# 21 Day bloods done and now appointment for Hycosy - what if v. early pregnant?



## nicola_fitz (Sep 1, 2013)

Hi All,

New to the site - me and DH are 32 and been TTC for over 18mths.

Last month had 21 day bloods done which GP said it shows I didn't ovulate that month, so she has referred me to fertility clinic for further investigations.

I have received appointment for consultation along with transvaginal ultrasound followed by Hycosy in a couple of weeks.

Now I have been using OPK for a while, on and off, however I very rarely get a positive result BUT I did this month and we have continued TTC (only got letter today - positive result yesterday!). My concern is my appointment is 5 days before AF is due, what if this month (I know unlikely after so many unsuccessful months!) I am pregnant It will be too early to tell but I am scared the tests might do some damage if I am! HELP! 

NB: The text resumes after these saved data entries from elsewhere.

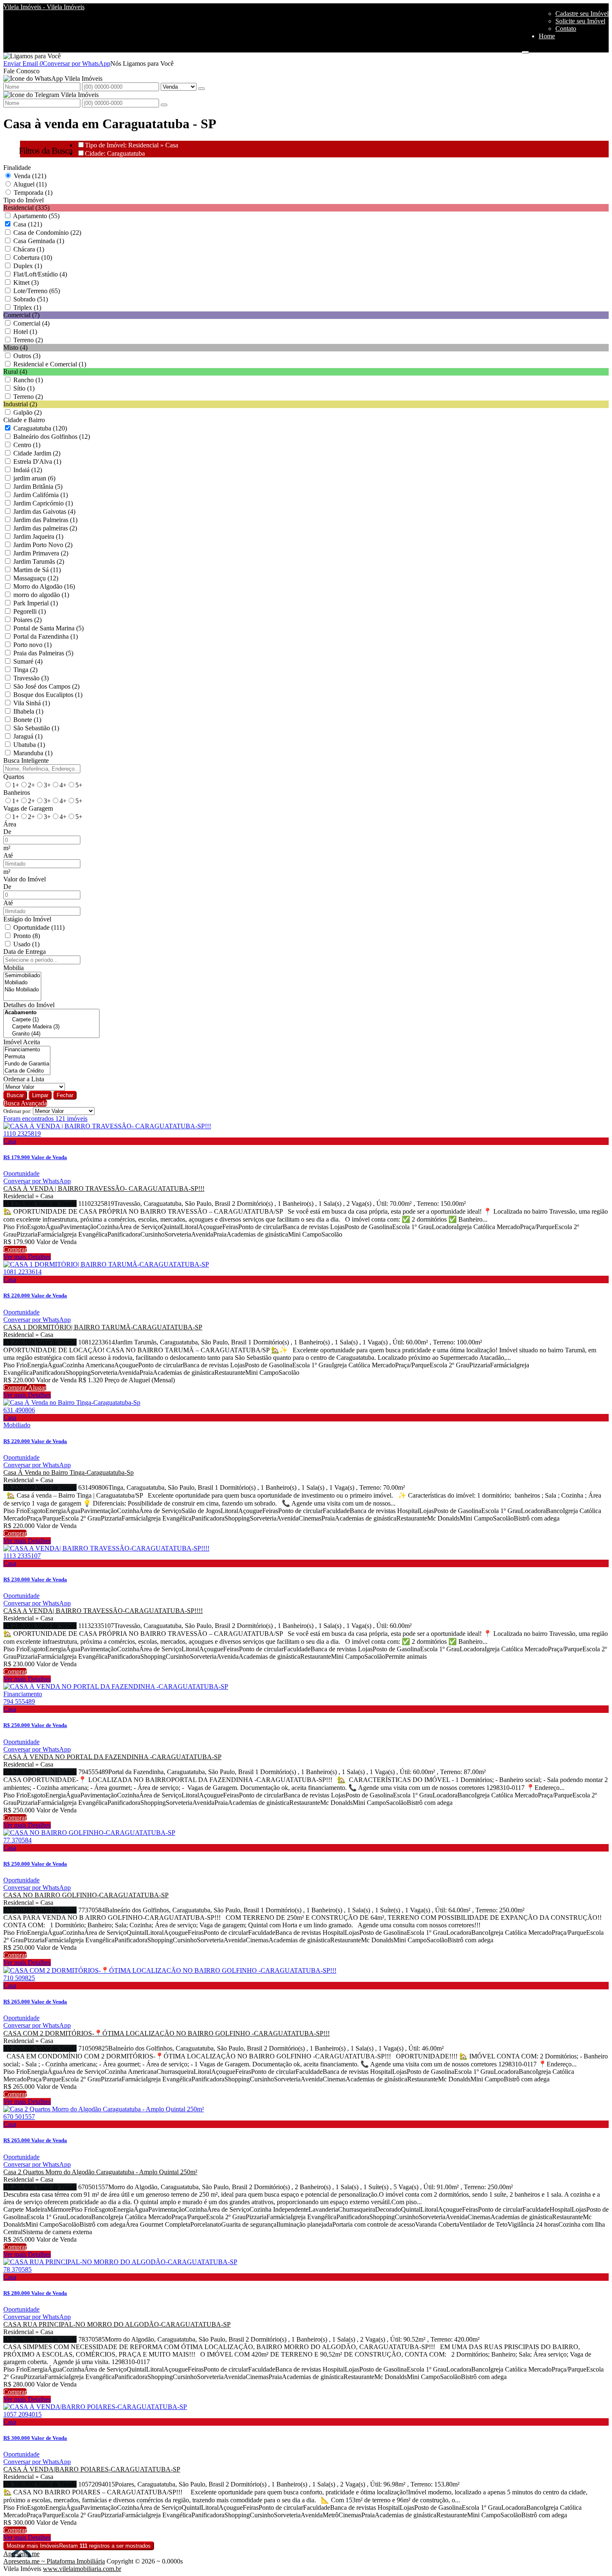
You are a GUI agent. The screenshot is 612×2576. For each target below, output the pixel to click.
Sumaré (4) (27, 661)
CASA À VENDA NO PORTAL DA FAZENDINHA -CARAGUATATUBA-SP (112, 1756)
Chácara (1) (28, 249)
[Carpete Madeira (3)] (51, 1026)
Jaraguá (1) (27, 736)
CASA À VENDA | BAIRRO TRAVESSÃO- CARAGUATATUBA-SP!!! (103, 1188)
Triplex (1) (27, 307)
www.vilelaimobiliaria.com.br (82, 2568)
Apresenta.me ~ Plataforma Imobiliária (54, 2561)
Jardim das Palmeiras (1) (45, 519)
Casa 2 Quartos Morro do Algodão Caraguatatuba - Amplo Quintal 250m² (100, 2171)
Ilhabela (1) (28, 711)
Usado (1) (26, 944)
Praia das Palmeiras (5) (43, 653)
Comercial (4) (31, 323)
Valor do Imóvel (24, 879)
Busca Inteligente (26, 760)
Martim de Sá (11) (37, 569)
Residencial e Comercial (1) (49, 364)
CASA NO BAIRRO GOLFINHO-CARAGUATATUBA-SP (86, 1895)
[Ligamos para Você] (32, 56)
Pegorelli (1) (29, 611)
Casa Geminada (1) (38, 240)
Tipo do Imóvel (23, 200)
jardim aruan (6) (34, 478)
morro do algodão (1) (41, 594)
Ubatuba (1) (29, 744)
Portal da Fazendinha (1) (45, 636)
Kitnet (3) (26, 282)
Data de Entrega (24, 951)
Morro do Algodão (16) (44, 586)
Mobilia (13, 967)
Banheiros (16, 792)
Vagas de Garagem (28, 808)
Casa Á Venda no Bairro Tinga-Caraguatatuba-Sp (68, 1472)
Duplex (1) (27, 265)
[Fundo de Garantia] (27, 1064)
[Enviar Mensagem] (164, 105)
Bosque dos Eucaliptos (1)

Really confused and want the tests ASAP so we can start on a solution, but I also don't want risk if I have any chance that I could be pregnant!


----------



## DE43 (Jun 12, 2012)

I wouldn't risk it tbh, sorry, but I wonder could they do a beta hcg just before it? Might it pick up an early pg, 5 days pre AF?
De


----------



## bobo66 (May 1, 2012)

This sounds really frustrating for you, and really disorganised of your clinic. I've been told no BD between the start of previous AF and the hycosy, because the dye can raise the risk of an ectopic. My clinic will only make appts when you start your period, so I'm surprised you've just been issued with an appt. I'm afraid I think you'll have to miss the hycosy this month. An ordinary transvaginal ultrasound would be ok, but if therebaren't other issues you might as well wait and have that done at the same time as your hycosy. Can you ring the clinic and explain the situation and that you're worried?

Xx


----------



## Andycat (Aug 24, 2013)

I would ring the clinic and try to make the appointment for after you have you AF as like the others have said it isn't worth the risk.  When I had to go for mine with having very irregular AF  I had to go to clinic have a pregnancy test done then abstain for 21days then go back have another test then they performed the hyscosy. xxx


----------



## nicola_fitz (Sep 1, 2013)

Thanks for the replys.

Had quite a bit of spotting over last week, so can't see how I'd be pregnant, clinic have said to just come in anyway and we can talk about it on the day and see what is best.

Thanks!


----------



## nicola_fitz (Sep 1, 2013)

Ok so after reading back over the posts and looking at my calendar and charts for the past week or so I realised I have been a bit 'off' for past 4 days (cramping and constantly sore boobs, along with slight nausea - however blamed stress and worry and also an overactive imagination mixed with wishful thinking!) so have just done a test so I can be confident going to appointment on Wednesday.

I got a very clear BFP!

Got a positive OPK on 11th & 12th September, so FF calendar says today is 8 days post ovulation, so is this likely to be a false positive? Really don't want to get hopes up, but now more worried than ever about going for HYCOSY on Wednesday!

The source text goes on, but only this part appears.